Insights·2026-06-23

如何防止编程智能体假装完成并共享盲区?

编程智能体的失败有三种反复出现的形态——假性完成、未达成共识的设计、单一模型的盲区——而每一种都用一层工程框架(harness)来堵:共识、验证、交叉评审。开源框架 oh-my-claudecode(OMC)提供 ralplan,在动任何代码前强制计划通过 Planner-Architect-Critic 的共识循环;提供 ralph,只有在独立评审者逐条验证用户故事后才宣布完成;提供 ccg,用一个模型补另一个模型盲区的交叉评审。AI 成果的差距通常来自框架,而非模型。

编程智能体如何失败

把编程智能体投入真实工作,失败大多呈三种形态。第一,只实现一半就宣称完成,在跳过测试、遗漏边界情况的情况下报告结束。第二,从讨论不足的设计直接倾倒代码,事后才发现方向错了。第三,照单全收某一个模型的判断,连同它的盲区一起陷进去。

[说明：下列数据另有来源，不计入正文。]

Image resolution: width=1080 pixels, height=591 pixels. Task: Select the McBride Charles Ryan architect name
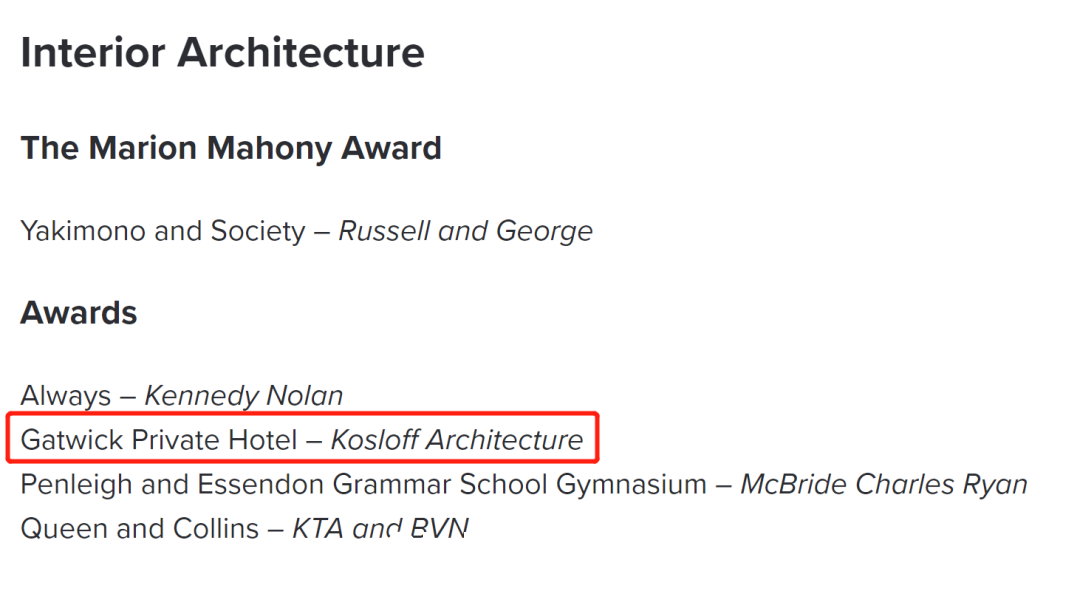884,484
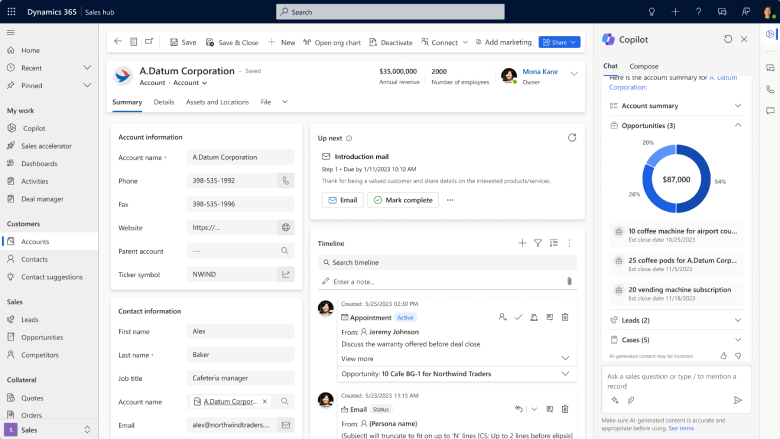
Task: Click the globe icon next to Website
Action: tap(285, 227)
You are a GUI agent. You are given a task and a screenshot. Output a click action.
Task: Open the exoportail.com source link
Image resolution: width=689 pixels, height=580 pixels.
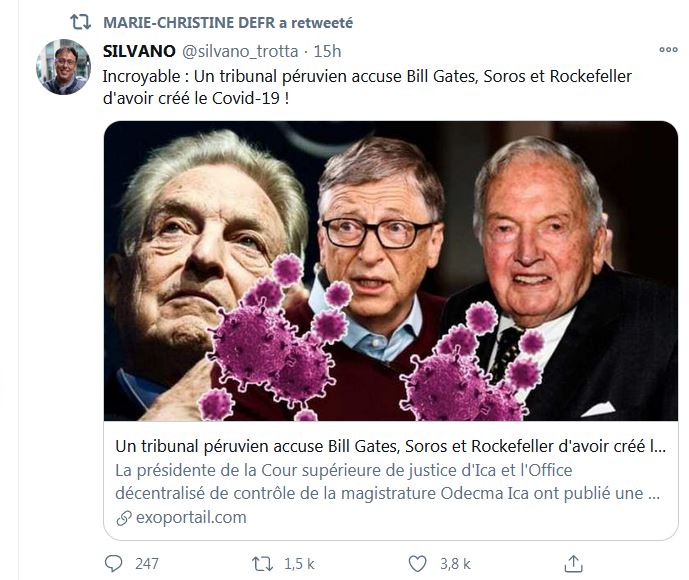189,518
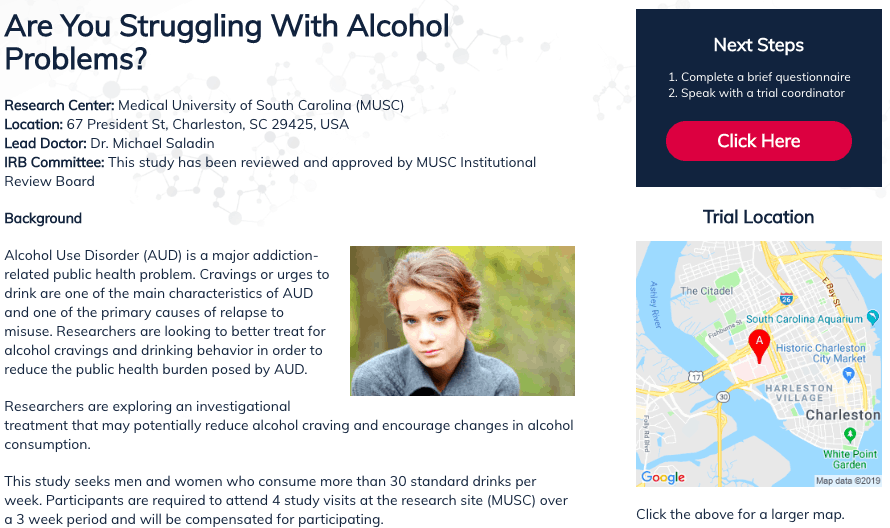Click the White Point Garden green pin
Image resolution: width=890 pixels, height=528 pixels.
(850, 435)
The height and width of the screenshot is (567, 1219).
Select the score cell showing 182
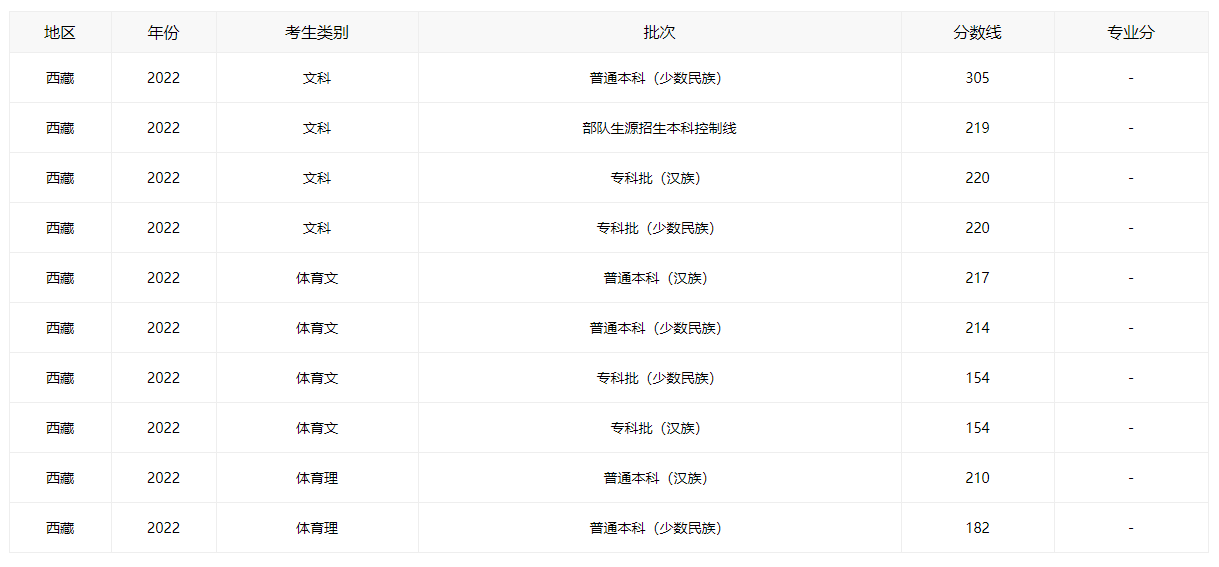pos(977,528)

这三者都不是模型智能的问题,而是驱使工作的方式即框架的问题。oh-my-claudecode(OMC)针对这三个缺口各提供一套工作流。

ralplan 在动代码前强制共识

ralplan 是基于共识的规划工作流。Planner 梳理原则、决策驱动因素和两个以上选项,Architect 提出最强的反论,Critic 审查验证标准与可测试的验收条件。

关键在于循环。Planner、Architect、Critic 最多重跑五次直到 Critic 批准,计划通过前不碰一行代码。它在设计阶段的错误被翻译成代码之前就将其拦截。

ralph 把完成当作需要被验证的事

ralph 是持续性循环。它把工作拆成可测试的用户故事写入 prd.json,对每条反复迭代直到通过。进展与学习在会话之间保留,因此即便中途停下也能接续。

最关键的区别是对完成的定义。ralph 不会因为自己说完成就结束。只有在独立评审者按验收条件验证之后,才认可完成。这一结构阻止了把半成品伪装成完成,或删掉测试以使其通过。

ccg 是不依赖单一模型的交叉评审

ccg 是跨 Claude、Codex、Gemini 三个模型的交叉评审。它就同一个问题,同时向 Codex 询问架构、正确性、风险与测试策略,向 Gemini 询问可用性、替代方案与文档清晰度。

随后由 Claude 综合两份回答。两个模型结论分歧之处最有价值,因为一个模型遗漏的盲区会被另一个揭示。它在结构上削减了单一模型评审的确认偏误。

安装与 AX 视角

安装有两条路径。插件方式为 /plugin install oh-my-claudecode,npm 方式为 npm i -g oh-my-claude-sisyphus@latest,两者随后都用 /oh-my-claudecode:omc-setup 进行配置。要使用交叉评审,还需安装 Codex CLI(npm install -g @openai/codex)与 Gemini CLI(npm install -g @google/gemini-cli)。

在企业 AX 现场,'试过 AI 但也就那样'这句话大多源自框架,而非模型。同一个模型,没有共识地奔跑会原地打转,没有验证地停下会堆积假性完成,只信一个模型会看不到盲区。在换模型之前,先改驱动工作的方式。